- What is meaning?
- Is how meaning constructed fair?
- Do artists need to justify their work?
Nicole Brydson begins the discussion by asking the broad question “what is meaning?” to gauge how the contributors will respond to the loaded question. The conversation gets in-depth right away as Ester Neff describes how meaning is relational and is something that has an affect or is affective. Victoria Valencia explains how meaning cannot exist without purpose which Ester rebuttals by discussing how purpose has a functionality and is a capitalist form of intention while meaning is related to a sensory experience and less functional. The conversation begins to take a turn toward the relationship between art and media.
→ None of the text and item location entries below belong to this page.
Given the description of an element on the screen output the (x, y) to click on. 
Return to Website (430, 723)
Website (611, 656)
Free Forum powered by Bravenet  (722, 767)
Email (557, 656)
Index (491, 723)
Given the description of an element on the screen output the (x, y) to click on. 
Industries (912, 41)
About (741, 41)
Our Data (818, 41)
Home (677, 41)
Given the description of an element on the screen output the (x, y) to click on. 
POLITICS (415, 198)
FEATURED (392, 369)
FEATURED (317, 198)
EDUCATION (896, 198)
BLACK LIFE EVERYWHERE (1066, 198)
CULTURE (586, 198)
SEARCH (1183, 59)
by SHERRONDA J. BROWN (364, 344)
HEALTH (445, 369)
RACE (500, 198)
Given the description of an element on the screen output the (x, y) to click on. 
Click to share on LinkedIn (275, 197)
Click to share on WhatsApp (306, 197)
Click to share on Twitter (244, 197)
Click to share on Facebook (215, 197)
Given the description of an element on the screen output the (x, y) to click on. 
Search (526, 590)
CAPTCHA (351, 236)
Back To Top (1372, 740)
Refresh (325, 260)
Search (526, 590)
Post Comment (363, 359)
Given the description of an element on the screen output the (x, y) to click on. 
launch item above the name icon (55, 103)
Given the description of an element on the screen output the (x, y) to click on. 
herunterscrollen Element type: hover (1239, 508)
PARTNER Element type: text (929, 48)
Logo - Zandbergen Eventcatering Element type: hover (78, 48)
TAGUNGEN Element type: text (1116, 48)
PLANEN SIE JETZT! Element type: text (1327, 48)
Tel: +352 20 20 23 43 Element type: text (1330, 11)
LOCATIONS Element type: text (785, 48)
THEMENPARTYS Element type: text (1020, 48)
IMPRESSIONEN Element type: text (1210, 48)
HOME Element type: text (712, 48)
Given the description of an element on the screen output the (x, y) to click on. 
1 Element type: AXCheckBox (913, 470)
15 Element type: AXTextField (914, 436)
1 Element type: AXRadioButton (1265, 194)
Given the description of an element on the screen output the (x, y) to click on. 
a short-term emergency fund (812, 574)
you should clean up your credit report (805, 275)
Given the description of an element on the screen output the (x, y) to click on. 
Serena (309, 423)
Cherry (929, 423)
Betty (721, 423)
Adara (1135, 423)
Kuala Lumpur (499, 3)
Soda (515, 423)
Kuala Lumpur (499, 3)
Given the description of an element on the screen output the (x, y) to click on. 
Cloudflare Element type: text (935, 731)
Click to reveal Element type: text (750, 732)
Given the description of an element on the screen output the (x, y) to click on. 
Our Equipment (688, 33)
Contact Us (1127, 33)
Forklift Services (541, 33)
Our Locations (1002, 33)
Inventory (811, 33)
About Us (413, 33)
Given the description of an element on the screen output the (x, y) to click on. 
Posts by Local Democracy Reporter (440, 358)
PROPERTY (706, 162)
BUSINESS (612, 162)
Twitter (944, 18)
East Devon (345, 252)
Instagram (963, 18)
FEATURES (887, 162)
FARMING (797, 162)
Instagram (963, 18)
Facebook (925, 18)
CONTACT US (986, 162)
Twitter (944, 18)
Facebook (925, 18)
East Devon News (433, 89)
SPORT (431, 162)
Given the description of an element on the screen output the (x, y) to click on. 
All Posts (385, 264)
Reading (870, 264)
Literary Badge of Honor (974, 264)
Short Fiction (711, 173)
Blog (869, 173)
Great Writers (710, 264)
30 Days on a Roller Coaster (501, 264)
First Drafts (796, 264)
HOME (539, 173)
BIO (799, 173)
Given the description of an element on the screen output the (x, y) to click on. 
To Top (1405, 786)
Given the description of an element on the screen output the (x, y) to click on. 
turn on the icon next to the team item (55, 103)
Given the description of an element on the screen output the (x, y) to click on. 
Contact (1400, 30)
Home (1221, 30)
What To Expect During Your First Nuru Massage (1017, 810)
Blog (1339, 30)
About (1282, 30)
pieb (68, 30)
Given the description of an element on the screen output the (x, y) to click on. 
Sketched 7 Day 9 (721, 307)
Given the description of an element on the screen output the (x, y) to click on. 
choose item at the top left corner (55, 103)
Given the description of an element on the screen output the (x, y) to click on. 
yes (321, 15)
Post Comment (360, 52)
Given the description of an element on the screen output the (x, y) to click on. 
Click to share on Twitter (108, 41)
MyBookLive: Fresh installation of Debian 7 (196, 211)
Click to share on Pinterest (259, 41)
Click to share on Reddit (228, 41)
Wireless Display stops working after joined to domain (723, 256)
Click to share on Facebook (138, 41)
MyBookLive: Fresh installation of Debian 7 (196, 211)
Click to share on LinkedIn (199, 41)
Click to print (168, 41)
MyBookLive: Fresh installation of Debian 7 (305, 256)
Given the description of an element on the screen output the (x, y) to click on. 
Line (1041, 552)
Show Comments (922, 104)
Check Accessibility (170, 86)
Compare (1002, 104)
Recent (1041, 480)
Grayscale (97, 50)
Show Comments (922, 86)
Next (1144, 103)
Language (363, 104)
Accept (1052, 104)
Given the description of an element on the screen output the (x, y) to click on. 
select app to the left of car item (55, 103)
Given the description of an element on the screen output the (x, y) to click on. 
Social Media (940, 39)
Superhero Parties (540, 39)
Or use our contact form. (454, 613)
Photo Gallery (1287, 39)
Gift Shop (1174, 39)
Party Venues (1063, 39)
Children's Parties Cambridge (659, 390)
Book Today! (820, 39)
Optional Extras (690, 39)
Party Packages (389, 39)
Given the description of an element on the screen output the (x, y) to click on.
Mindy Abovitz decribes the broad term of media as a prepared message in a specific platform. We begin to discuss how meaning is mediated through the sources that create media. For instance, Eric Farber describes how media generators are controlled by a few small groups of people even though there is an illusion of democracy within this system. We see how the messages we receive that translate into certain types of meanings for us can be manipulated and prepared in specific ways. We begin to talk about how this relates to artists creating work and the pressure from an audience to justify this work. Rae Goodman explains that she is happy to talk about her work with an audience but the communication is the work itself and the translation of it into words can never speak louder than the work. Eric Farber talks about how the audience may know more about the work than the artist does and having to justify the work sometimes becomes problematic if the artist is incorrect. He mentions that the intention that an artist had in preparation for the work can put them on a pedestal away from the audience.